Eek, please separate these questions.. they are very different.
On the first part... I don't think the existence of articles is a problem. A more interesting subject is the escape of pop-culture content, often too trivial for the pop-culture articles into other pages. I believe this is a phenomena made more frequent due our bias towards pop-culture, especially in terms of what articles we select for the main page... which seem to be roughly half pop-culture, in some kind of misguided attempt to show the world what we have but Britannica doesn't..
How would you feel about adding beautiful and insightful prose to an article on a university, only to find that someone has later added: "In a 1999 episode ("Lovers' Walk," Season 3, Episode 8) of Buffy the Vampire Slayer, Joyce (Buffy's mother) says to Buffy, "[[Carnegie Mellon]]has a wonderful design curriculum."" [http://en.wikipedia.org/w/index.php?title=Carnegie_Mellon_University&old...] ... Delighted, no doubt!
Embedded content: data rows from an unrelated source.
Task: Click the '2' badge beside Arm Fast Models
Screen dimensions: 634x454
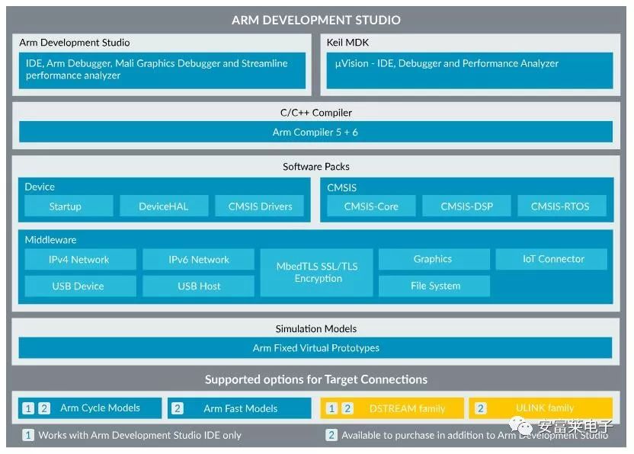Action: 177,408
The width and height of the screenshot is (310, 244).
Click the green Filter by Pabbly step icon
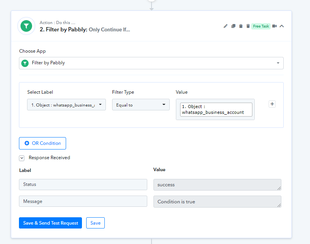point(26,26)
What historian wouldn't want admit to his peers that he had involvement in an article on [[John Wilkes Booth]] that tells the reader more about Bart Simpson's schooling than John Wilkes Booth's?
... and could a serious nuclear physicist allow their audience to walk away without letting them know that the character "J. Frank Parnell" in the 1984 film Repo Man mentions the [[neutron bomb]]in the course of justifying voluntary lobotomies?
Surely an expert in matters of yesterdays culture can understand our reader's burning need to discover that in the HBO film Something The Lord Made a comment was made by Alan Rickman as Dr. Alfred Blalock when a comment was made by his assistant (Vivien Thomas, played by Mos Def) about the amount of coffee he was drinking, "[[Honoré de Balzac|Balzac]] once drank 300 cups of coffee in one day...then again, he died of a perforated ulcer..."
... and what linguist would be disappointed with an article on [[pejorative]] whos only in context example is a quote from The Simpsons?
And I'm sure that chefs everywhere will feel honored when they find that they add their wisdom along side Marge Simpson's in our article on [[Pressure cooking]].
Please note the linked words above are the articles the content came from. If you liked these examples hundreds more are only a "what links here" click away from your favorite pop-culture subject.
As far as relaxing NPOV... You must be kidding. In the absence of an authority structure to make decisions over disagreement NPOV is the only mechanism we have to reach a stable position in our articles.